ExxonMobil Inks New Carbon Capture Agreement
HOUSTON — ExxonMobil has signed a carbon capture and storage agreement with the Nucor Corporation that will see the energy giant capture, transport and store up to 800,000 metric tons of CO2 a year from a manufacturing site in Convent, Louisiana.
Nucor’s manufacturing facility in Convent produces “direct reduced iron,” a raw material used to make high-quality steel products including automobiles, appliances and heavy equipment.
The agreement between the two firms is the third carbon capture tie-up ExxonMobil has announced in the past seven months, the previous two being with industrial gas company Linde and CF Industries, a maker of agricultural fertilizer.
The newly announced deal also marks a milestone — bringing the total CO2 ExxonMobil agreed to transport and store for third-party customers up to 5 million metric tons per year.
That’s equivalent to replacing approximately 2 million gasoline-powered cars with electric vehicles, which is roughly equal to the total number of EVs on U.S. roads today.
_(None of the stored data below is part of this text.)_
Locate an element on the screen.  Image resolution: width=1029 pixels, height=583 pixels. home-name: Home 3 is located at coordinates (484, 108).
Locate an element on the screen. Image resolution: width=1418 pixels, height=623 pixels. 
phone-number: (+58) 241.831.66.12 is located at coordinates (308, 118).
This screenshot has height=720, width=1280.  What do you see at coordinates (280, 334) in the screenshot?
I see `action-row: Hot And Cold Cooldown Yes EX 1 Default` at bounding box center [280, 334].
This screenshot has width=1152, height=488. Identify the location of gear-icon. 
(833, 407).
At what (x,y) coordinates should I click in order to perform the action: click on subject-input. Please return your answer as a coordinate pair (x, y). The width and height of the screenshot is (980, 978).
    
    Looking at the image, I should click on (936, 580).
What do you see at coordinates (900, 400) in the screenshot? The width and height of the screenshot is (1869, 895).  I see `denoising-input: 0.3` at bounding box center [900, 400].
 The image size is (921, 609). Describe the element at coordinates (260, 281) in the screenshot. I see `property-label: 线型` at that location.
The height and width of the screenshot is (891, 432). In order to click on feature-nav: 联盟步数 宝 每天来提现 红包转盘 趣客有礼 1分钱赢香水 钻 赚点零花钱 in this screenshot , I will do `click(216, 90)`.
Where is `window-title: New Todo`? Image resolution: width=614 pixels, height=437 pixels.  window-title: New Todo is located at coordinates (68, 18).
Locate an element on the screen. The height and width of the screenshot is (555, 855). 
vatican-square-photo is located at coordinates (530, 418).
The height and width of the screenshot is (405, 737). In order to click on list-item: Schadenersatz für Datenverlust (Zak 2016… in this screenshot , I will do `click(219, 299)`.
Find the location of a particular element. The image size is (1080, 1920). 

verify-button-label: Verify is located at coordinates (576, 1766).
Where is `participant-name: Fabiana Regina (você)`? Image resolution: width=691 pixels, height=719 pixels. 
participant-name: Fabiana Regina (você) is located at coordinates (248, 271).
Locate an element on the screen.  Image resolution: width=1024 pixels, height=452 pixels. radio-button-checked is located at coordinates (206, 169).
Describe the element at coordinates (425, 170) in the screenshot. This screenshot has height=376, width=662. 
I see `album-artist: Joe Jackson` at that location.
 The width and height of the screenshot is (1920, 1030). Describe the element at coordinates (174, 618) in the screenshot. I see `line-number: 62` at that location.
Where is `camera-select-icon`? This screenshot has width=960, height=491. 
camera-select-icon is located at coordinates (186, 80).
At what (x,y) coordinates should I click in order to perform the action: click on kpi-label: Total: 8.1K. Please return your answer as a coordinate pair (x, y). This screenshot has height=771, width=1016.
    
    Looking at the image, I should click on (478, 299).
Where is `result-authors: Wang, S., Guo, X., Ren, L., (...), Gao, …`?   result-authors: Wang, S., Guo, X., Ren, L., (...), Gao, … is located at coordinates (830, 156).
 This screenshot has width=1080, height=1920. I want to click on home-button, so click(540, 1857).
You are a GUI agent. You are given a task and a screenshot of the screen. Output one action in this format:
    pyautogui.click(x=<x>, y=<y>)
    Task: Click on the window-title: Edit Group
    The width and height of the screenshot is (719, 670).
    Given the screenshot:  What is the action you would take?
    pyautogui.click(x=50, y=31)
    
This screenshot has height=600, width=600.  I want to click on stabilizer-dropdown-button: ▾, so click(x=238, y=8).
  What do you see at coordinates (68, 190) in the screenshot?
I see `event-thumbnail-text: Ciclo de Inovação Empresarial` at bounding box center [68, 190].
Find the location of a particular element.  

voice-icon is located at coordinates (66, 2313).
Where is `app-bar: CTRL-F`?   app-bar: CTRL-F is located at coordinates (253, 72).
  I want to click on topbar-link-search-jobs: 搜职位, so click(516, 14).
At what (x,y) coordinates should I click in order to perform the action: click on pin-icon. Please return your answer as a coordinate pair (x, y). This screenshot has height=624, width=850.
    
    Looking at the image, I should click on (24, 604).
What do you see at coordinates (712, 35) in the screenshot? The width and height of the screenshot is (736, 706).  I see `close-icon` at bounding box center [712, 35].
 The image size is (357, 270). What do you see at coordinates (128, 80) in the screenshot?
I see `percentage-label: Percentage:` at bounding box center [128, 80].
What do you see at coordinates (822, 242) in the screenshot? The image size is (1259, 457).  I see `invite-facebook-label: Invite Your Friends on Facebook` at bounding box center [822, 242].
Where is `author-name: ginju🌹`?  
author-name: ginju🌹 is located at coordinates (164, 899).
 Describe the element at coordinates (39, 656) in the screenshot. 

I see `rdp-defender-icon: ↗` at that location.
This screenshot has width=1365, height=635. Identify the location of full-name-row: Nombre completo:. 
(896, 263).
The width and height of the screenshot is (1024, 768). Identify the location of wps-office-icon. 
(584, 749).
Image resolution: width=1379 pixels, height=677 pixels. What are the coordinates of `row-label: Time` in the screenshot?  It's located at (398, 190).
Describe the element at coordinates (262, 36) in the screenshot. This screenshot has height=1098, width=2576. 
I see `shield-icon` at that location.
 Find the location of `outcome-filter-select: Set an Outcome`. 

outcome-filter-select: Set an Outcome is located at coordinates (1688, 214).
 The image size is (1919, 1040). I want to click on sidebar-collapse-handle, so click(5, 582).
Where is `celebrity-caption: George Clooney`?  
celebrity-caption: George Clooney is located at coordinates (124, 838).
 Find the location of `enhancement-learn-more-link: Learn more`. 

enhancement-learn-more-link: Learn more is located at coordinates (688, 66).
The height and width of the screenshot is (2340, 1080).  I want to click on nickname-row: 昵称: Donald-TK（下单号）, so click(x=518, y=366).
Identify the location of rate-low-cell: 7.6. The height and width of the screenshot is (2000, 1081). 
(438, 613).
“Our agreement with Nucor is the latest example of how we’re delivering on our mission to help accelerate the world’s path to net zero and build a compelling new business,” said Dan Ammann, president of ExxonMobil Low Carbon Solutions, in a written statement.
“Momentum is building as customers recognize our ability to solve emission challenges at scale,” Ammann said.
“The Nucor project, expected to start up in 2026, will tie into the same CO2 transportation and storage infrastructure as utilized by our CF Industries project, and supports Louisiana’s objective of reaching net-zero CO2 emissions by 2050.”